Top Dems pan Trump’s payroll tax cut proposal; Pelosi and Schumer led praise for Obama’s in 2011

(File photo By Bill Clark/CQ-Roll Call, Inc via Getty Images)

On Monday, after the Dow Jones Industrial Average fell 2013.76 points, the biggest daily drop ever in terms of points, President Donald Trump unveiled the first stage of a coronavirus bailout package to help protect the economy.

Speaking at a White House briefing, the president unveiled “very dramatic” proposals that included a payroll tax cut, help for hourly workers so they will not be penalized for missing work, and crisis loans for small businesses.

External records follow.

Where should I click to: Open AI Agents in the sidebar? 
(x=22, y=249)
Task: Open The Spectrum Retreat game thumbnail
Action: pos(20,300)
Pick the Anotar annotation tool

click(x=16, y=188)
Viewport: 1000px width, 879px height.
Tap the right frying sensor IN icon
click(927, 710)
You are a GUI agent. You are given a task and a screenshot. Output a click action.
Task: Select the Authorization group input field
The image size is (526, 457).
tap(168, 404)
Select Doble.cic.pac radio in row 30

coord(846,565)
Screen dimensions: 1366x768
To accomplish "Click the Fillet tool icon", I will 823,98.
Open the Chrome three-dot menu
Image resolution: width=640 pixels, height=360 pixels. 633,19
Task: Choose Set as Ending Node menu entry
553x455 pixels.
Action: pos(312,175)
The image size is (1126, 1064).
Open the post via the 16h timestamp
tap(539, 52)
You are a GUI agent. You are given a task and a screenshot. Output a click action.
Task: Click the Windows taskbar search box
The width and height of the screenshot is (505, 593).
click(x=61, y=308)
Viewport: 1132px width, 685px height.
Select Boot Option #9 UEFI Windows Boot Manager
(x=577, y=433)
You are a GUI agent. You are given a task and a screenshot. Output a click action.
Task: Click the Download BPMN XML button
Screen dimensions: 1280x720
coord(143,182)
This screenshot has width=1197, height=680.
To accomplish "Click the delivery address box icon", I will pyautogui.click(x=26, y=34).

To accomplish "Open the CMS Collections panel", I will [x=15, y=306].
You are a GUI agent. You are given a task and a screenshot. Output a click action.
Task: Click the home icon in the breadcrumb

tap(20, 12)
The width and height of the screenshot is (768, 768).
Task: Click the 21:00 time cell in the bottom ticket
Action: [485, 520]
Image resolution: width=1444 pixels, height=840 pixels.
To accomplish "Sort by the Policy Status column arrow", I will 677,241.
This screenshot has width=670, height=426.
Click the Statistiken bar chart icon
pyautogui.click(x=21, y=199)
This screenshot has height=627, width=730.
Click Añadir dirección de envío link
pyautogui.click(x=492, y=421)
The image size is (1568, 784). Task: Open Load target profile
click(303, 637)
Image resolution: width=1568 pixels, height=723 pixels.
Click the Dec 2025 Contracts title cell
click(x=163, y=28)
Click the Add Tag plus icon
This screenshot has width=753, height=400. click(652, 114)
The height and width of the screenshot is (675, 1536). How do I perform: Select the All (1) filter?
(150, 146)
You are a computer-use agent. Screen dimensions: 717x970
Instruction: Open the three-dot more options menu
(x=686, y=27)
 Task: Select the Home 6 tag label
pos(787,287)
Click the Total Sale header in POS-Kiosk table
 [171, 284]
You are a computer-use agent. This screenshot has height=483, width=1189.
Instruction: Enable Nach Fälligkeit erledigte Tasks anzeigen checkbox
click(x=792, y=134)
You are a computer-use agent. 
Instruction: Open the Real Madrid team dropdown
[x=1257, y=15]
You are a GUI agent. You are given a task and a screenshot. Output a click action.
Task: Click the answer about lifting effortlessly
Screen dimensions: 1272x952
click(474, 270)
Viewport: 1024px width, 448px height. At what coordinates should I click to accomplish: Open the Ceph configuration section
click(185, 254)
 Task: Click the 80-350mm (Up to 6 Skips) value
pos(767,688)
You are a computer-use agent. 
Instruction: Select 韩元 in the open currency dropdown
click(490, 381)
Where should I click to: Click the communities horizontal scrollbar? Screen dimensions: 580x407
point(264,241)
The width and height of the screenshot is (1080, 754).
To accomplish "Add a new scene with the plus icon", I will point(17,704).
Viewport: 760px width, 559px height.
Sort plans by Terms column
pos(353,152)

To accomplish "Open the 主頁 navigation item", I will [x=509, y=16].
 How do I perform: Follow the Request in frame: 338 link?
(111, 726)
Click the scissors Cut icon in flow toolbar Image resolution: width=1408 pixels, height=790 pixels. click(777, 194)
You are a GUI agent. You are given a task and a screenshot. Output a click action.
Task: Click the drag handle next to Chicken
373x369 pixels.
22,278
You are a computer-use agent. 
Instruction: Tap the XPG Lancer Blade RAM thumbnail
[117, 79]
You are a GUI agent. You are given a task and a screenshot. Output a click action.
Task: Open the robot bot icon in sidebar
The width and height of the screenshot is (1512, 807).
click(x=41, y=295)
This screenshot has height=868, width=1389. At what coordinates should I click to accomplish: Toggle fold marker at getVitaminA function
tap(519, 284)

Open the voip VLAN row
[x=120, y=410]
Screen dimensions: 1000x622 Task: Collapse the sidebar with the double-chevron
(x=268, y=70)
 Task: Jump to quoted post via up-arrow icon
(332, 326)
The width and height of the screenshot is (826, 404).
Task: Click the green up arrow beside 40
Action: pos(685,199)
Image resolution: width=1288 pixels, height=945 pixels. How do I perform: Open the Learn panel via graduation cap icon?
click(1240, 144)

The Dow rebounded on Tuesday, posting its third-biggest point gain in history.

Above all, House Democrats were critical of the tax cuts, even though many of them were highly supportive of former President Barack Obama’s two-percent payroll tax cut in 2010, Fox News reported.

Speaker Nancy Pelosi, D-Calif., characterized Obama’s payroll tax cut as a “victory for all Americans” and touted the notion that it would put “nearly $40 per paycheck in the pockets of the average family.”

“Today is a victory for all Americans – for the security of our middle class, for the health of our seniors, and for economic growth and job creation,” she said at the time, according to Fox News. “The American people spoke out clearly and, thanks to President Obama’s leadership, 160 million Americans will continue to receive their payroll tax cut – nearly $40 per paycheck in the pockets of the average family. I salute the work of the unified House Democratic caucus on behalf of the American people.”

Now contrast this to House Majority Leader Steny Hoyer, D-Md., who took issue with Trump’s use of tax cuts for the American people, insisting this wasn’t “what we need right now.”

“What the economy needs right now is some stability and confidence that we’re addressing the issue that is undermining the economy,” Hoyer said on Monday. “The president’s answer for almost everything is a tax cut. We think we need to make sure that people, and health facilities and insurance companies and others, have confidence that they’re not going to be bankrupted by this.”

Pelosi and Senate Majority Leader Chuck Schumer, D-N.Y., are working on their own stimulus package that is not expected to include a payroll tax cut because they claim it amounts to “tax cuts for major corporations.”

“In light of reports that the Trump Administration is considering new tax cuts for major corporations impacted by the coronavirus, Leader Schumer and I released a statement calling on the Administration to prioritize the health and safety of American workers and their families over corporate interests,” Pelosi said in a letter to rank-and-file Democrats Monday evening, according to the Washington Examiner.

There were other examples of contrasting views on payroll tax cuts.

Schumer hit Trump on Monday for being “more focused on the stock market than addressing this pandemic.”

A stance he repeated in a tweet Tuesday night, as he panned the idea of a tax cut.

But he was all in on Obama’s payroll tax cut.

“House GOP trying to play catch-up on jobs but their stalling of payroll tax cut shows they are still putting politics before recovery,” he tweeted in August 2011.

House Ways and Means Committee Chairman Richard Neal, D-Mass., was cited by Fox News as calling Trump’s plan inadequate while pushing for more infrastructure spending.

However, Neal posted an article in 2018 outlining his support for Obama’s payroll tax.

He wrote: “In economic downturn we all used to agree — Democrat, Republican, Libertarian, Socialists, far right — all agreed on two things, in an economic downturn you increased spending and you cut taxes. We did both. We cut the payroll tax and we embraced Obama’s plan for almost a trillion dollars in public spending and that helped get us out of where we were.”

Rep. Nita Lowey, D-N.Y., was cited saying in 2011 that it was “outrageous” that the GOP would want to block a payroll tax.

Republican National Committee spokesperson Steve Guest suggested the Democrats’ sudden change of pace was little more than election-year opportunism.

“Like clockwork, Democrats never miss an opportunity to oppose President Trump,” Guest told Fox News.